Saturday, August 9, 2008

The Roller Coaster... Again

I fell asleep on the couch after we got home from Dr. Magichands office. When I woke up around 4pm, all hell broke loose.

I was so angry.
I never did anything to harm others, yet I feel like bad things keep happening to me. Okay, even with unfortunate things knocking down my door, I've always tried to keep a positive outlook on life. I've also overcome all the obstacles along the way with determination and hard work. I always believed "whatever doesn't kill you only makes you stranger". If we go with the analogy in Chinese culture, that "difficulties are the tests of life", I've passed a good number of tests so far and my reward is another obstacle waiting straight ahead.

That was the past, and now I can look back at it with my middle finger pointing upward and go, "HA!"

Since the diagnosis of ovarian cancer, I feel like someone is on a mission to destroy me. Whatever "problems" I encountered before, I was always able to "fix" them. Though there were a few bumps on the road, I was able to get what I wanted at the end. But the possibility of not being able to have my own children really hits the core, and the thought of it is simply unbearable. I've always wanted to go through the whole pregnancy thing and become a mother. I started having a recurring dream in which I was waiting for my kids to come home from school with cookies baking in the oven in a little white kitchen at 13, when I became fertile. It's a part of my identity, the purpose of my existence. Then I got cancer in the ovary, the source of fertility. Not only did I lose one ovary, my only good one may not be fully functional. As Dr. Magichands said yesterday, "The AMH result will tell us if it's even worthwhile to go through IVF." He was preparing me for the worst: my only hope may not be worth the effort. And I can't fix it. There's nothing I can do that will change the outcome.

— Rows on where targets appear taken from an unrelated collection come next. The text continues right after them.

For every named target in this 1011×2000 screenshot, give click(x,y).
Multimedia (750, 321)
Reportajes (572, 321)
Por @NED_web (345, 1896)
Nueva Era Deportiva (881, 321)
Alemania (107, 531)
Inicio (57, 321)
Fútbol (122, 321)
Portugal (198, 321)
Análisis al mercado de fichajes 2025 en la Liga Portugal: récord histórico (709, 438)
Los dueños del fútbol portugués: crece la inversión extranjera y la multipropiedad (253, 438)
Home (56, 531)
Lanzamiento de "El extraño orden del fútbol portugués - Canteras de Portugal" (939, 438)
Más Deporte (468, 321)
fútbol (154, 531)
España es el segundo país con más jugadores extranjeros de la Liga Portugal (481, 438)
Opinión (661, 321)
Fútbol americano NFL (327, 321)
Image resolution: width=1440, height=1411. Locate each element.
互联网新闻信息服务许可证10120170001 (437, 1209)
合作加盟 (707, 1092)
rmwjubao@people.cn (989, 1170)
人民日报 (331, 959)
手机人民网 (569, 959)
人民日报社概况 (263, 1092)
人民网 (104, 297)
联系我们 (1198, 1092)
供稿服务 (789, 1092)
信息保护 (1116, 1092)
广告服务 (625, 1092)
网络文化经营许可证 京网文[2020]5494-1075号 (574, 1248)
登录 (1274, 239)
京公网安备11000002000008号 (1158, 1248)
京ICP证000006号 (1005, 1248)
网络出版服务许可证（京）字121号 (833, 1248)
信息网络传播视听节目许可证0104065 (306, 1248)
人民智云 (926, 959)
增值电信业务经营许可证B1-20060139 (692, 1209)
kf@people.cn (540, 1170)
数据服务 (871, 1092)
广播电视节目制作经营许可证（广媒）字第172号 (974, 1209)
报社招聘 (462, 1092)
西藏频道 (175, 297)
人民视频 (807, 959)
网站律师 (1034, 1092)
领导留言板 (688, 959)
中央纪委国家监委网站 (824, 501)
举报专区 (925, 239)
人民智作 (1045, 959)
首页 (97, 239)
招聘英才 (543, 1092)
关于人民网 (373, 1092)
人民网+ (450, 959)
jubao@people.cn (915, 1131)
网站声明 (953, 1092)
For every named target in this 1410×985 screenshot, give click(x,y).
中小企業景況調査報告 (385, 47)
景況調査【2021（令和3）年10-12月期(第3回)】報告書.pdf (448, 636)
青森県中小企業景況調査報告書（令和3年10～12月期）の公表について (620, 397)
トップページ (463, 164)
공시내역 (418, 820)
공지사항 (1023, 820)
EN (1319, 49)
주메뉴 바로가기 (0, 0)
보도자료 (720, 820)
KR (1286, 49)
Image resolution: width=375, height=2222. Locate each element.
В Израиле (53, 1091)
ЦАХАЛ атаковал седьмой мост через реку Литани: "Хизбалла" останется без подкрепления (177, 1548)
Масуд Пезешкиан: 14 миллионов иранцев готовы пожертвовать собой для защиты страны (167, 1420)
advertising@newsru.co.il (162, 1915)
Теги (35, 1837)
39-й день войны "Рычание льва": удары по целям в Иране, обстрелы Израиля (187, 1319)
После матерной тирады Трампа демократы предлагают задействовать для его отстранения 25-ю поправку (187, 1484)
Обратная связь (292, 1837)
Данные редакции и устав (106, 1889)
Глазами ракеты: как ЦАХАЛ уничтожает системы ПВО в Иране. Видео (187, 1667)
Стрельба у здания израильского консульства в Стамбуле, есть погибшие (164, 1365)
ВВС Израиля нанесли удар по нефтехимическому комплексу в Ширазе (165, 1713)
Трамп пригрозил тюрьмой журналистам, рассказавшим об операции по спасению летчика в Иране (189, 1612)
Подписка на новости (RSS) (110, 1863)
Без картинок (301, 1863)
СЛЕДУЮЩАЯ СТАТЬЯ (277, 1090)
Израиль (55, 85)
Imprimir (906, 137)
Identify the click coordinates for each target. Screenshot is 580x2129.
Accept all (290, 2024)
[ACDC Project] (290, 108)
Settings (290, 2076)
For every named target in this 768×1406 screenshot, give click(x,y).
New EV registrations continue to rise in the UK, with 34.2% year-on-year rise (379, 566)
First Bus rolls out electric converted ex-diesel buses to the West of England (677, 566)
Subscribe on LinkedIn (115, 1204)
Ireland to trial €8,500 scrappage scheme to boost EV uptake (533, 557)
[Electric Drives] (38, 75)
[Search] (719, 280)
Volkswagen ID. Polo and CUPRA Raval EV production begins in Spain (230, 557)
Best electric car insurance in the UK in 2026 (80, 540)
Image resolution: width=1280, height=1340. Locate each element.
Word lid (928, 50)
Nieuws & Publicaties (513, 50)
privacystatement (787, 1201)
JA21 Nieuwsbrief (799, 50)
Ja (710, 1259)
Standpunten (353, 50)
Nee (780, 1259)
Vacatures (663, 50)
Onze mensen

I so desparately want to come out of the other end of this dark road laughing with my middle finger pointing straight up.

p.s. In case you're wondering why I haven't sought support or help, I have.
The Chinese ones are only successful cases. After all, can you imagine a woman advertising her infertility on the Internet in a Chinese society? The only responses she'll get are messages to her husband to dump her and get a younger one.
The English ones are a bit too girly for my liking. Just go to any infertility support forum and see for yourself. Those women speak in codes and the little flashy animated emocons made me wanna throw up. Also, I couldn't find anyone I could relate to. They're either younger than me, or they're my age already with 2 kids but wanting more.

2 comments:

  1. Have you heard anything yet, Kate? How are you?

    ReplyDelete
  2. Dear Julie,

    We're going back to Dr. Magichands' office for the results on August 30th.

    Meanwhile, we continue to see other fertility doctors.

    How are you doing? Is your morning sickness gone?